=== Exercise ===
Rewrite every line of the data below, swapping "icon" for "button" wherever it appears and changing nothing else. Leave the pictures out of your answer.

——

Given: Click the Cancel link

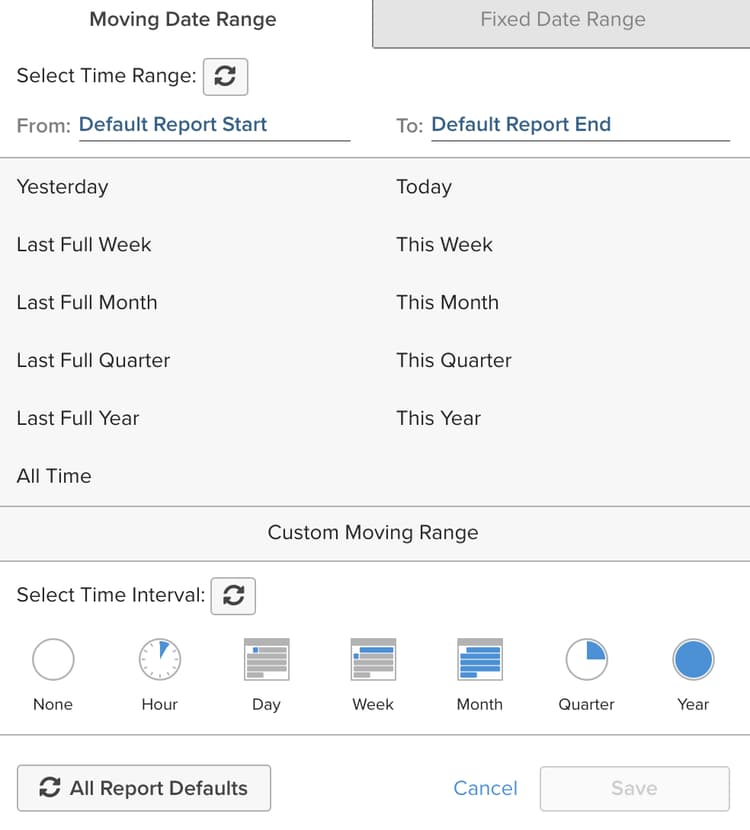Looking at the screenshot, I should point(485,788).
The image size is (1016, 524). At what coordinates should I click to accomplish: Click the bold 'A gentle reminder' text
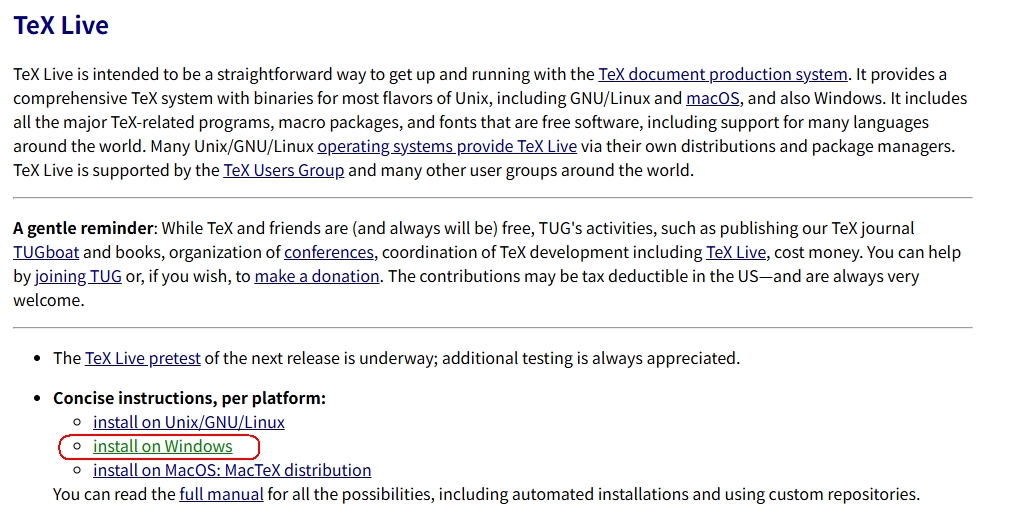(x=84, y=228)
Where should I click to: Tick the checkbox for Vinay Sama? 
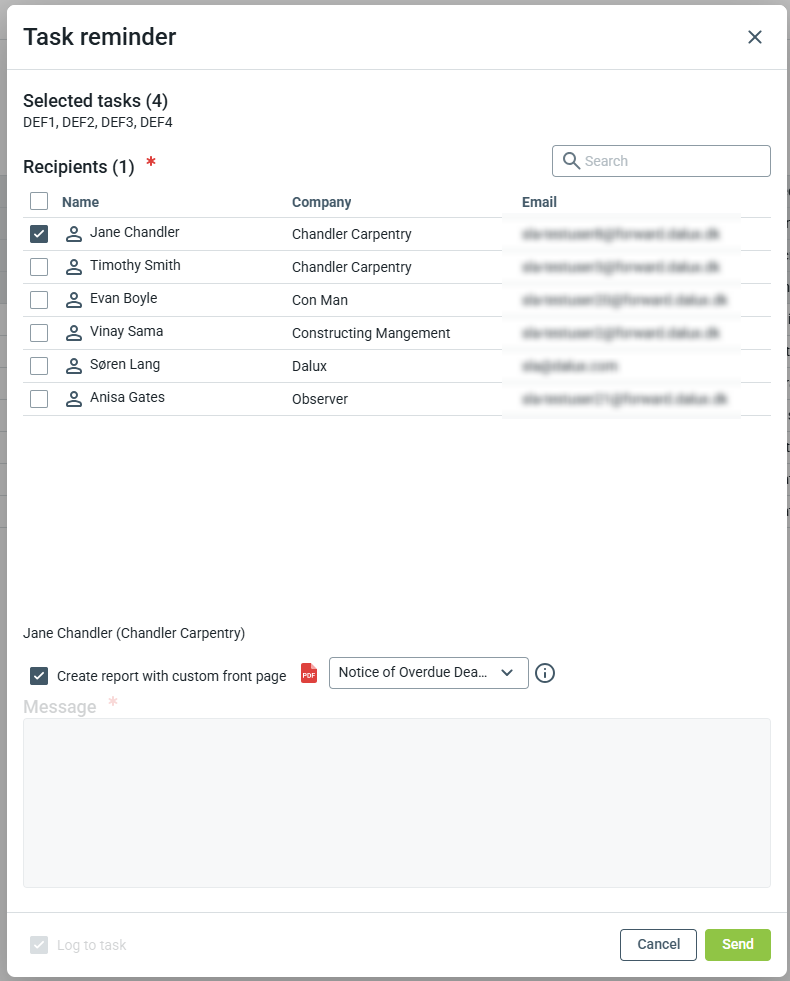[39, 333]
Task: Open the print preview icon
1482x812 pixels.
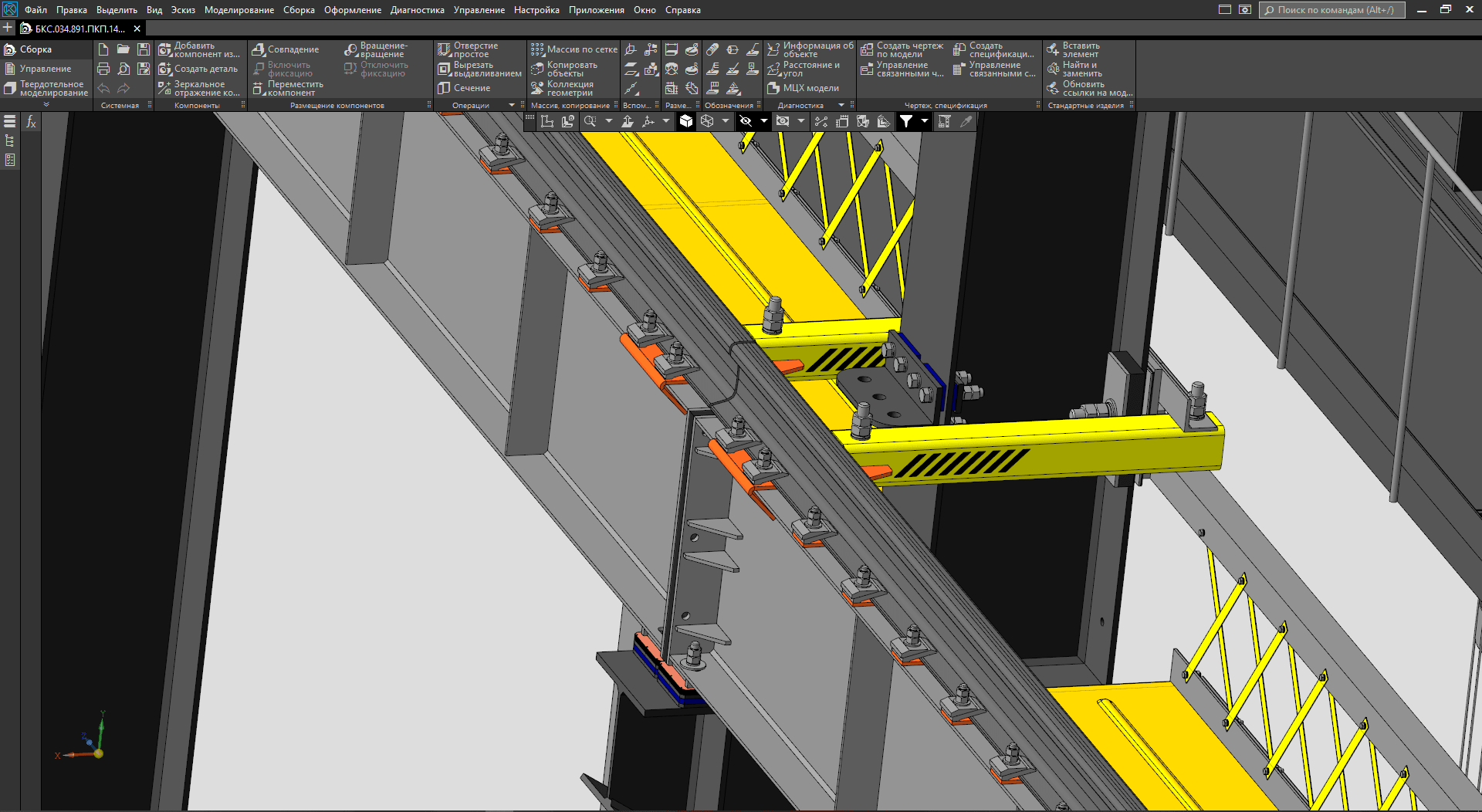Action: 124,69
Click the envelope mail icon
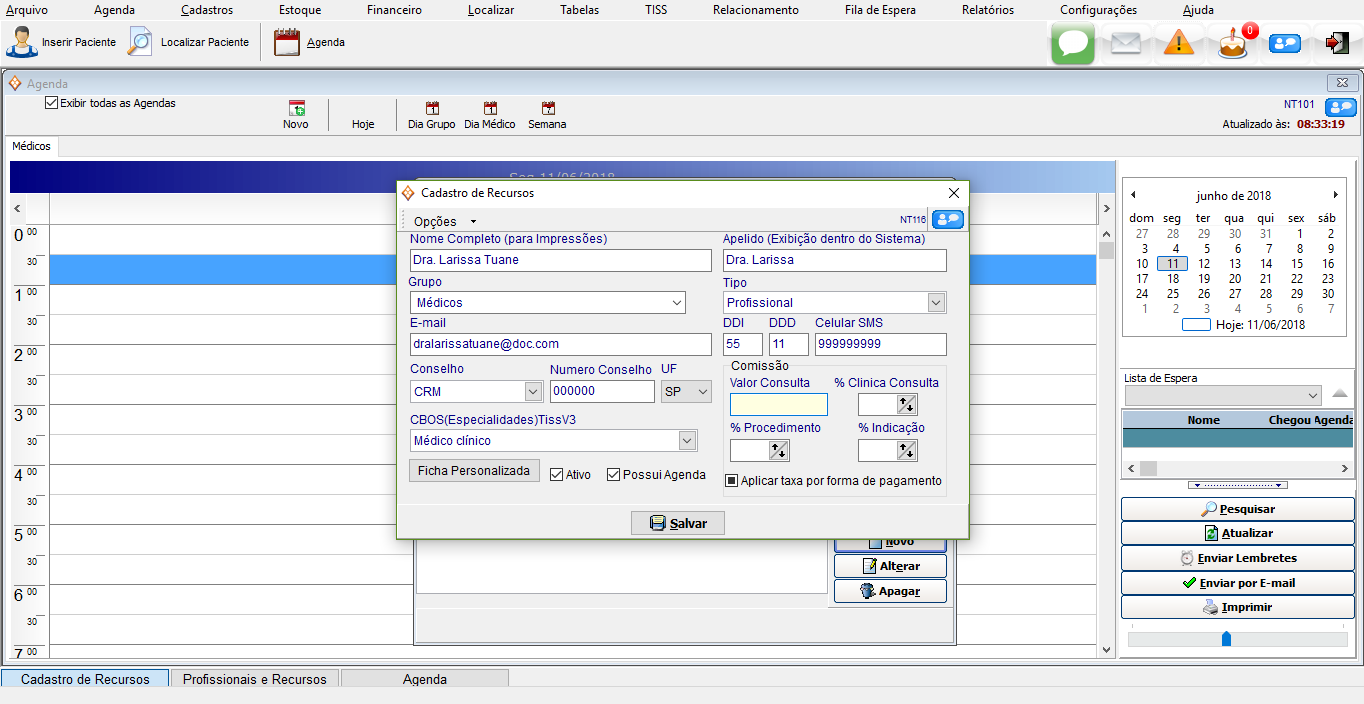The width and height of the screenshot is (1364, 704). [1126, 43]
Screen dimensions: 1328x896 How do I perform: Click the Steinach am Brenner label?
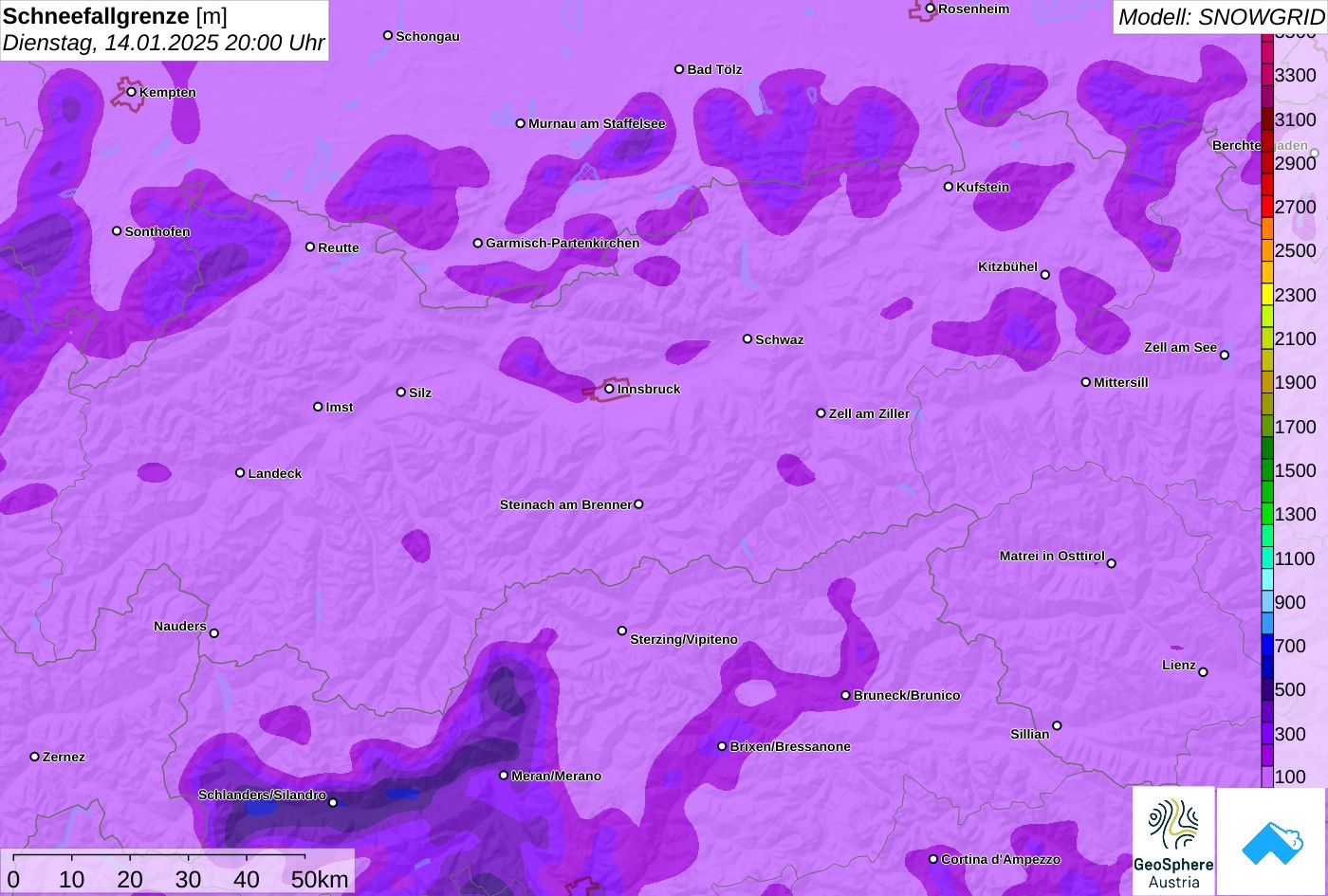click(565, 504)
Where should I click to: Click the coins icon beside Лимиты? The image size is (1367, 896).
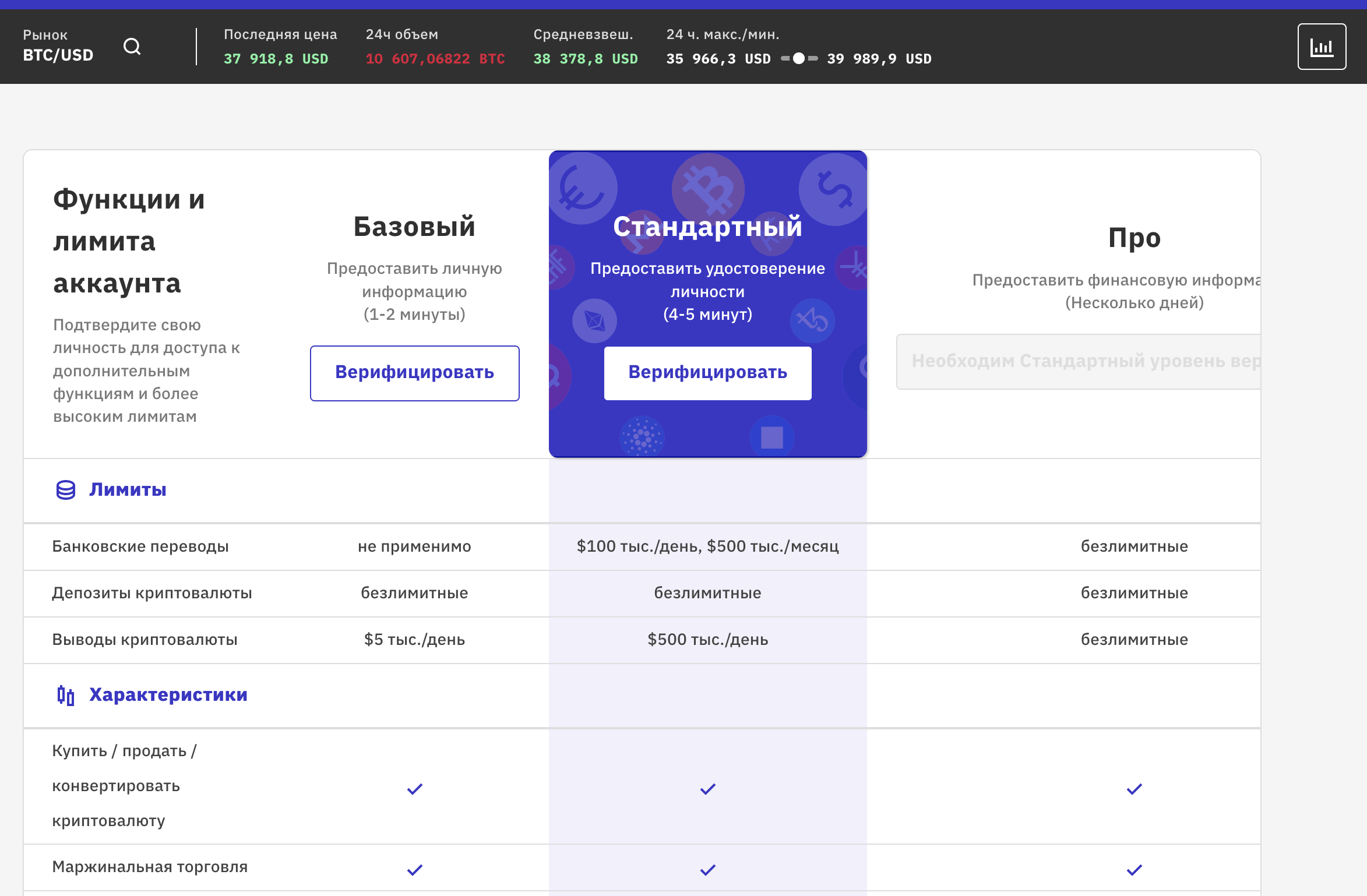[65, 490]
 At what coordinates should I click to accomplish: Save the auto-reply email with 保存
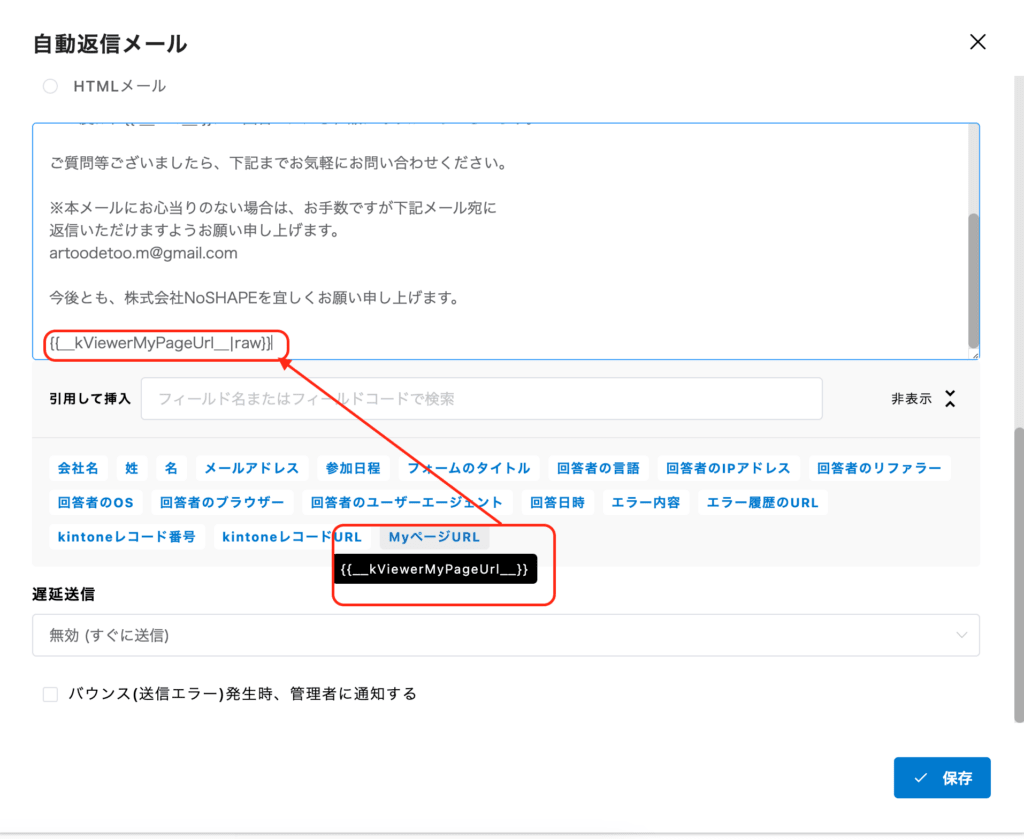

——

=== Exercise result ===
Given: Click the Cancel link

Looking at the screenshot, I should point(485,788).
The image size is (1016, 524). At what coordinates should I click to accomplish: Click the bold 'A gentle reminder' text
(x=84, y=228)
Where should I click to: Tick the checkbox for Vinay Sama? 
[39, 333]
Task: Open the print preview button
1482x812 pixels.
Action: 124,69
Click the envelope mail button
The width and height of the screenshot is (1364, 704). [1126, 43]
Screen dimensions: 1328x896 How do I perform: Click the Steinach am Brenner label?
click(565, 504)
Where should I click to: Click the coins button beside Лимиты? The image size is (1367, 896).
[65, 490]
 At what coordinates should I click to accomplish: Save the auto-reply email with 保存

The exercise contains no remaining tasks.